In mid-July, the Delaware Senate passed a bill which, among other things, amends the code related to decedents' estates, fiduciary relations and property with a new provision that states that when making an investment decision a fiduciary may take into account the needs of the beneficiaries "as well as the beneficiaries’ personal values, including the beneficiaries’ desire to engage in sustainable investing strategies that align with the beneficiaries’ social, environmental, governance or other values or beliefs of the beneficiaries."
Additionally, the Delaware Certification of Adoption of Transparency and Sustainability Standards Act was signed by the Governor at the end of June and will become effective October 1, 2018. This piece from Harvard Law School describes the act that makes it possible for companies to seek a sustainability certificate.
"In recognition of the increasing calls from investors, customers and clients for greater transparency in sustainability practices, the Act provides Delaware entities a verifiable means of demonstrating to their constituents that they are committed to sustainability.”
The certification process is completely voluntary and flexible in keeping with Delaware’s history as a business friendly state, but it is required that standards and assessments used are made publicly available and approved by the governing body of the company.

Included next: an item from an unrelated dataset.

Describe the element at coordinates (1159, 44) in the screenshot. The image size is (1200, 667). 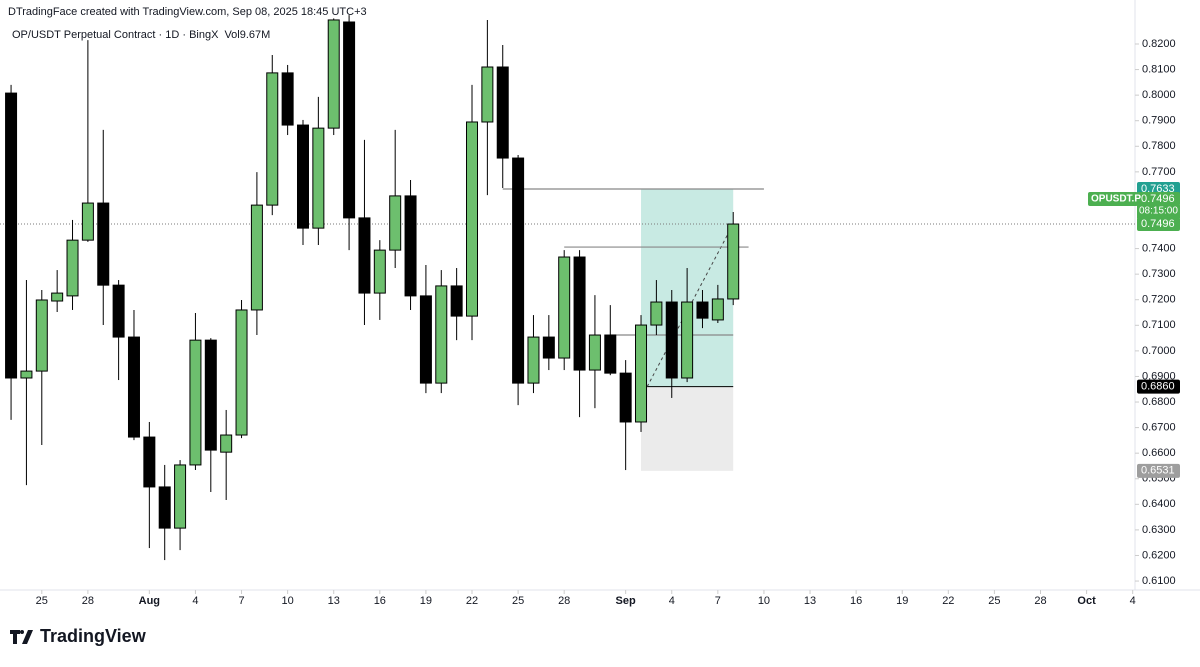
I see `y-tick-label: 0.8200` at that location.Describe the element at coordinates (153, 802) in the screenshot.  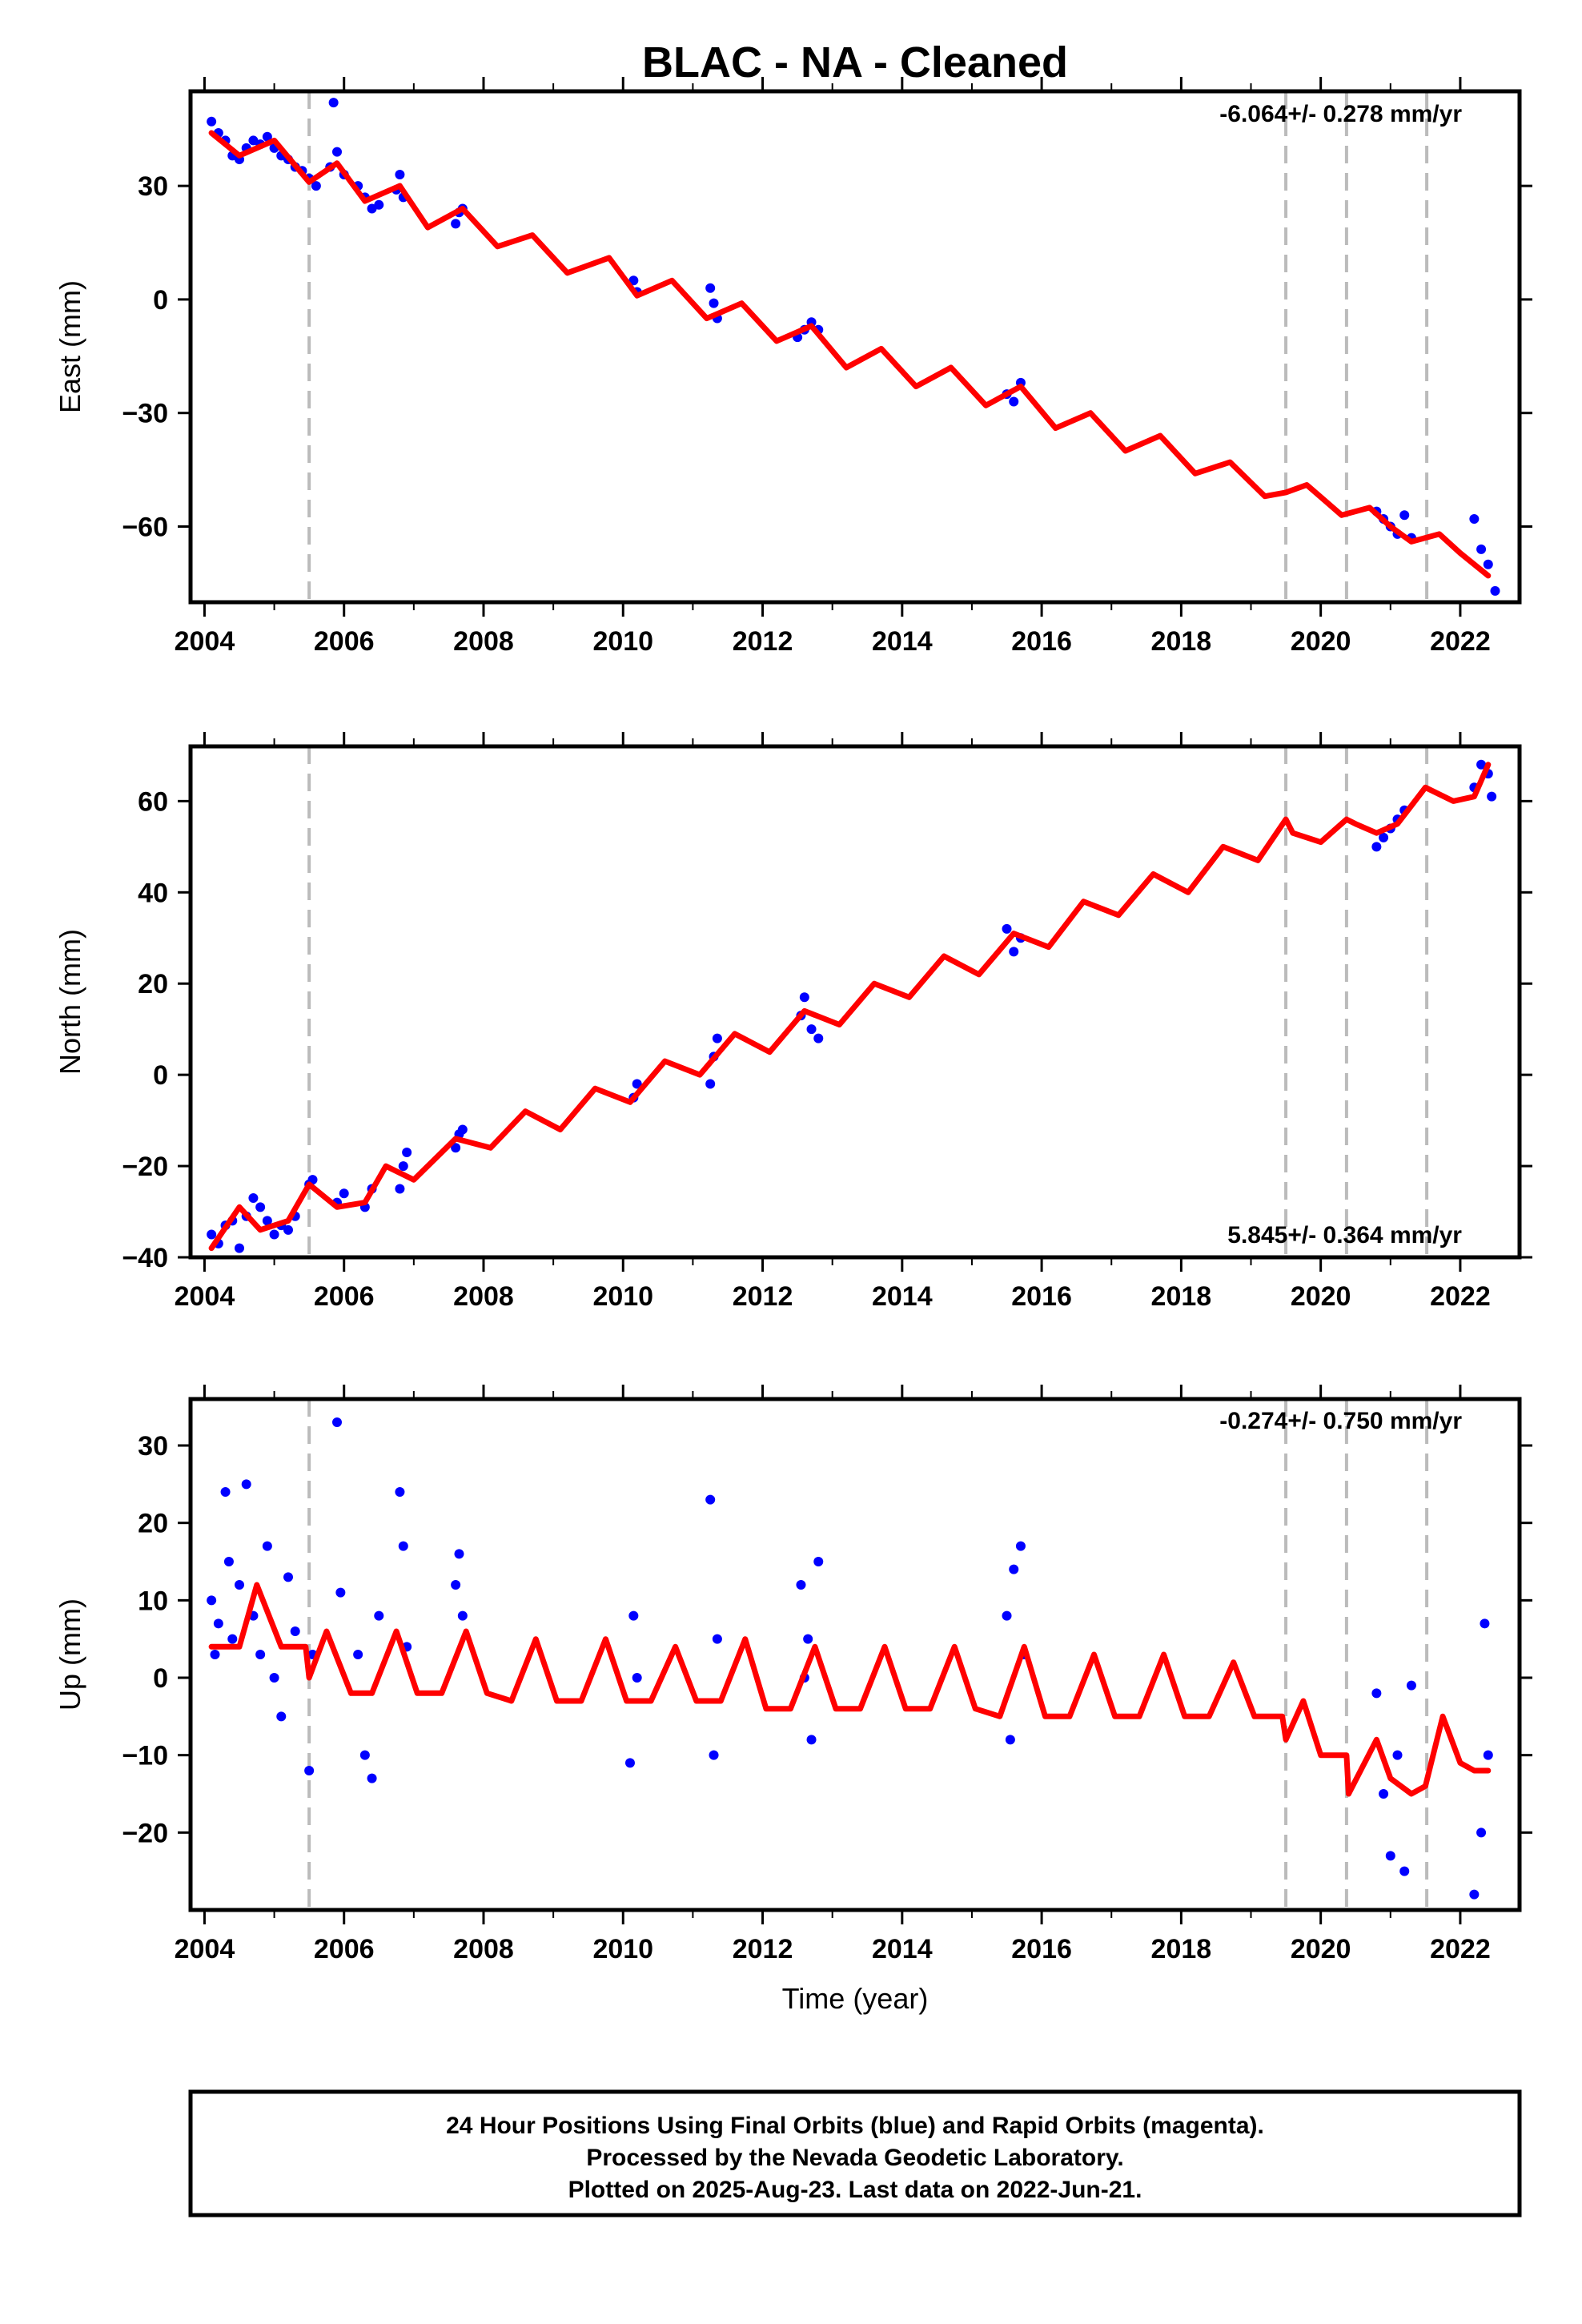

"The Weinberg Center will receive a grant from IRRCi in excess of $1 million as part of the successor. With these funds, the Weinberg Center will materially expand its environmental, social, corporate governance and capital market research, and also maintain the full IRRCi research library so that more than 75 research reports remain publicly available at no cost. The Weinberg Center also will continue to fund and manage the annual IRRCi Investor Research Award that recognizes outstanding practitioner and academic research."